Input for this task –
################

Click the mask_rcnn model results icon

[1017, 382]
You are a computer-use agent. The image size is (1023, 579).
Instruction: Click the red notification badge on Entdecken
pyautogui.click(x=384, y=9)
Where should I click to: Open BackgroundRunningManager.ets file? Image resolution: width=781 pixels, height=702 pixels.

################

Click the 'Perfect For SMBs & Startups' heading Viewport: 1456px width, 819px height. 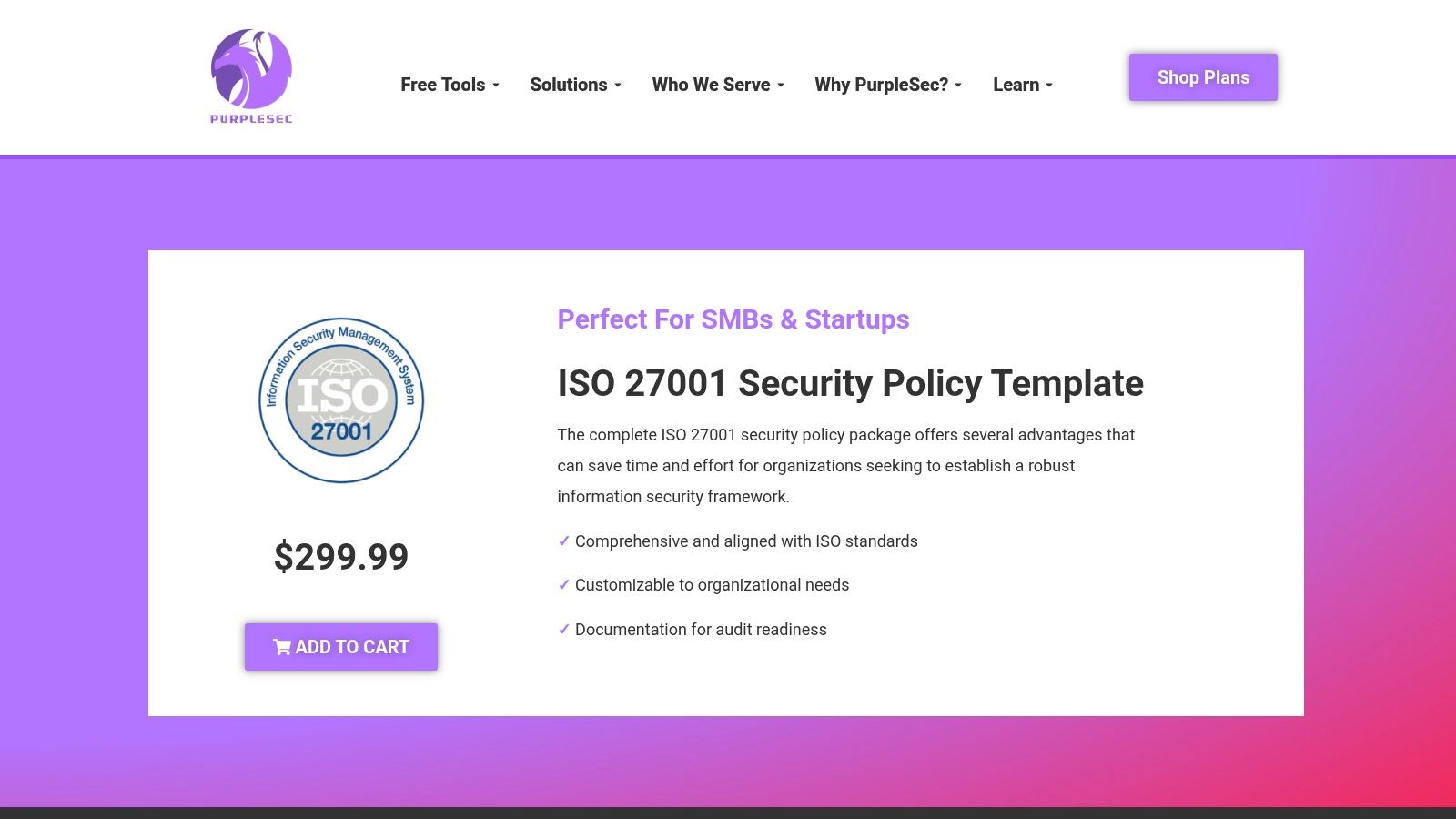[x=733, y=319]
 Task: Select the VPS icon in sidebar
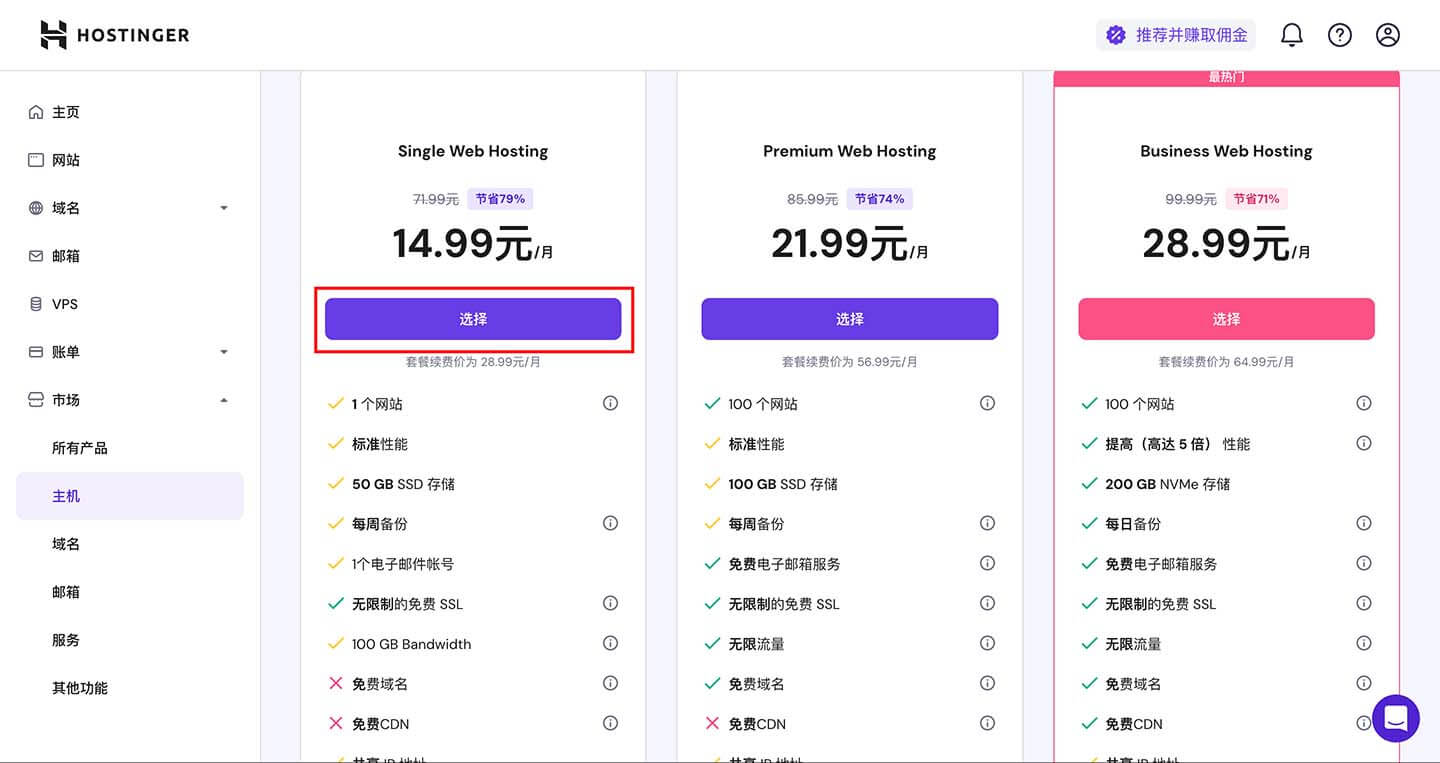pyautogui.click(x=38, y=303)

################

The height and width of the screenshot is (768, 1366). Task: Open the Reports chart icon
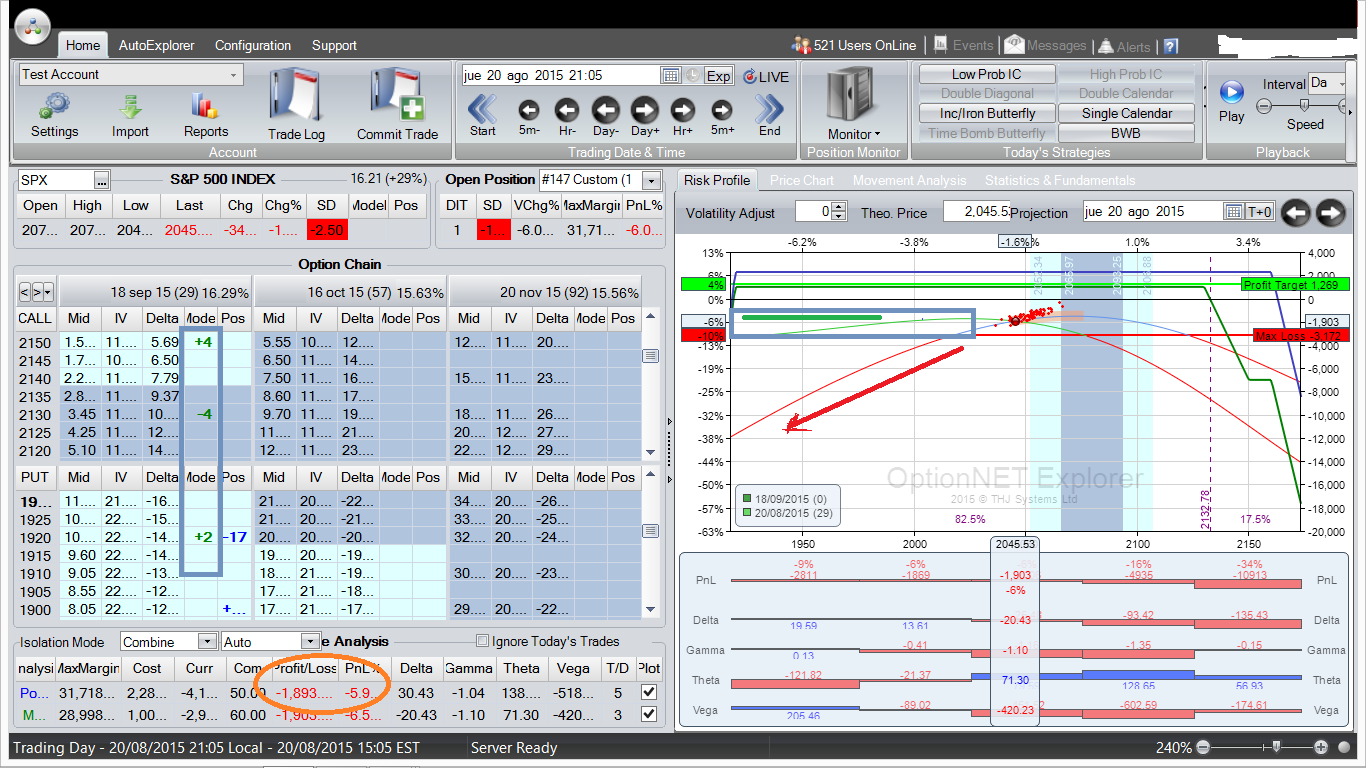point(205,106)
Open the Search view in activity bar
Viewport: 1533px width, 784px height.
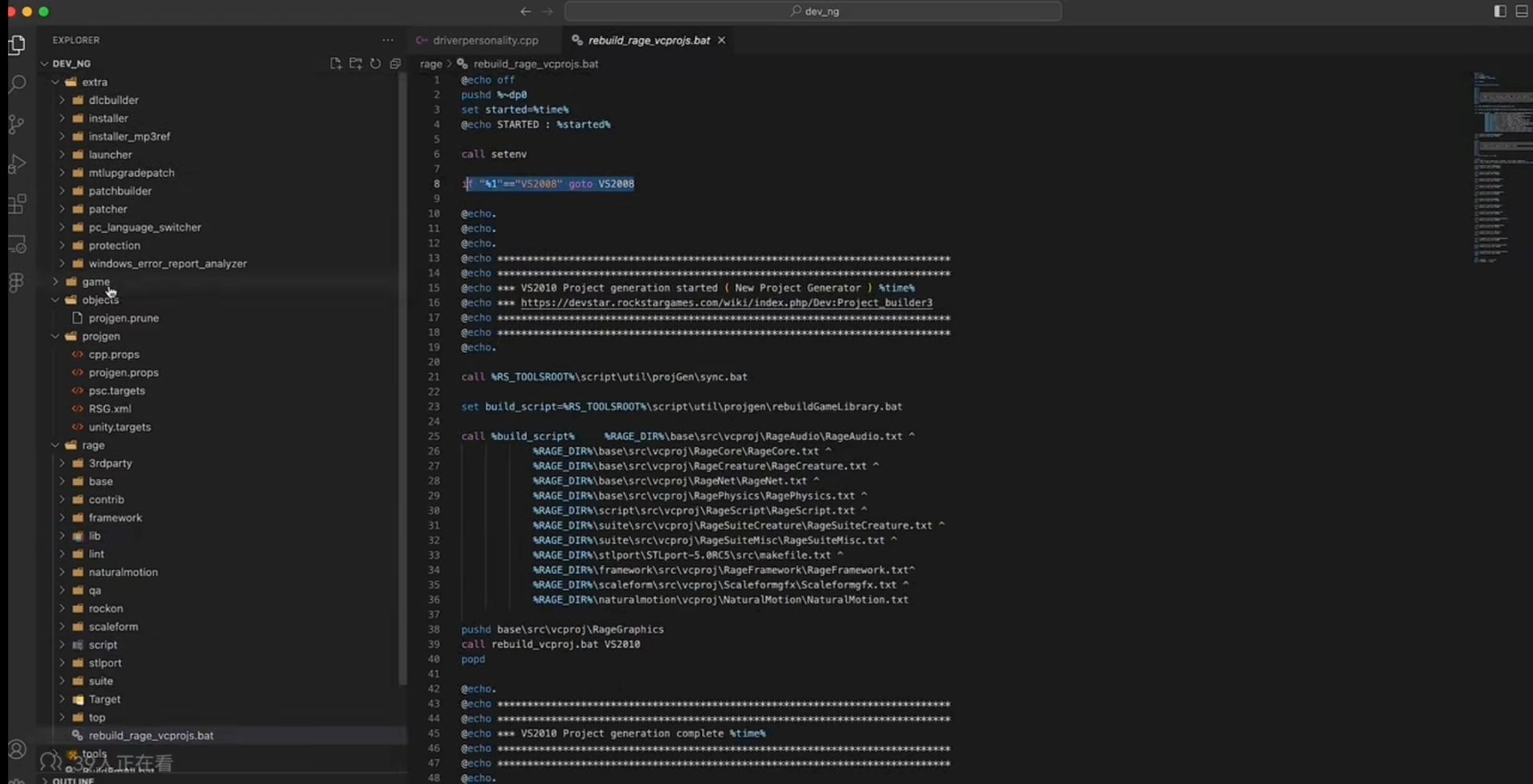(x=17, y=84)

################

Task statement – Give again, word for word, every line of the listing above from the one with "You are a computer-use" to the one with "Where should I", both inclusive, and nothing beyond them.

Problem solution –
You are a computer-use agent. The image size is (1023, 579).
Instruction: Click the red notification badge on Entdecken
pyautogui.click(x=384, y=9)
Where should I click to: Open BackgroundRunningManager.ets file? Image resolution: width=781 pixels, height=702 pixels.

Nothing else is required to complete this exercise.